• Source material:
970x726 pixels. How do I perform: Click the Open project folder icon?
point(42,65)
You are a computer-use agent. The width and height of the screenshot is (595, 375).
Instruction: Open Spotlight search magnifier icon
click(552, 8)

• Work to complete: What is needed is a verbatim copy of the data, complete from first line to last.

• Solution for this problem:
970x726 pixels. How do I perform: Click the Open project folder icon?
point(42,65)
You are a computer-use agent. The width and height of the screenshot is (595, 375).
Instruction: Open Spotlight search magnifier icon
click(552, 8)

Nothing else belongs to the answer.